The second season of the ABC American television drama series How to Get Away with Murder was ordered on May 7, 2015, by ABC. The second season began airing on September 24, 2015, with 15 episodes like the previous season, and concluded on March 17, 2016. The smaller episode count than most network series stems from a deal with series star Viola Davis that the show would produce only 15 or 16 episodes per season. A promotional poster was released on August 18, and the trailer was released on September 10.

In its second season, the series has continued to receive accolades; the show has been nominated for Outstanding Drama Series at the Image Awards as well as the GLAAD Awards. Viola Davis has won the Screen Actors Guild Award for Outstanding Performance in a Drama Series and has been nominated for Outstanding Lead Actress in a Drama Series at the Primetime Emmy Awards, Outstanding Actress in a Drama Series at the Image Awards, Best Actress in a Drama Series at the Critics' Choice Awards, and Best Actress in a Television Series at the Golden Globe Awards.

Plot
Annalise Keating, law professor and criminal defense attorney at Middleton University, selects five students to intern at her firm: Wes Gibbins, Connor Walsh, Michaela Pratt, Asher Millstone, and Laurel Castillo—along with Annalise's employees Frank Delfino and Bonnie Winterbottom, an associate lawyer.
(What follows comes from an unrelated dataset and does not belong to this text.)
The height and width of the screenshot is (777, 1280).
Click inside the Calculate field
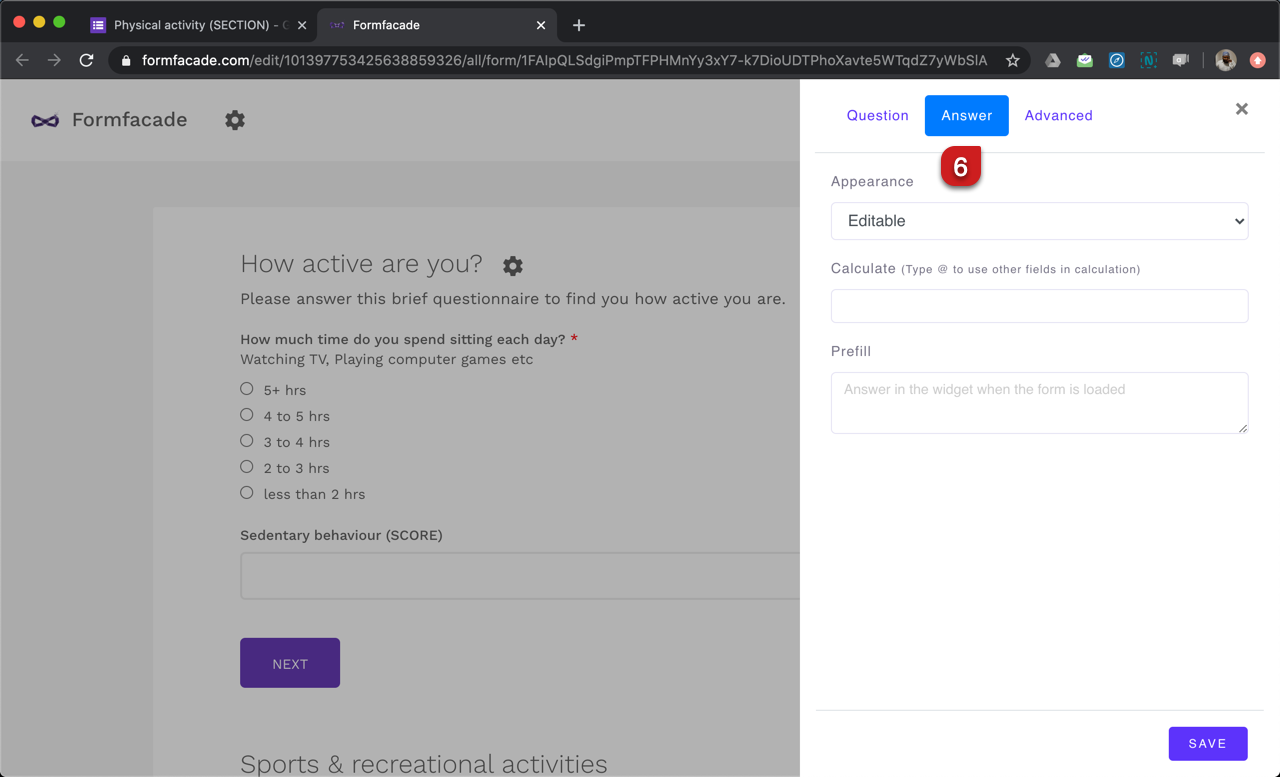(x=1039, y=306)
The first nine episodes focus on Annalise's case of Caleb and Catherine Hapstall and their alleged involvement in the death of their adoptive parents. Wes, in the meantime, teams up with Rebecca's foster brother to try and find Rebecca. Connor struggles with his relationship with Oliver, while Asher works with ADA Emily Sinclair in order to protect his secrets. In the mid-season finale, Sinclair is murdered by Asher, and Annalise helps cover it up, at the expense of her being shot in the stomach by Wes.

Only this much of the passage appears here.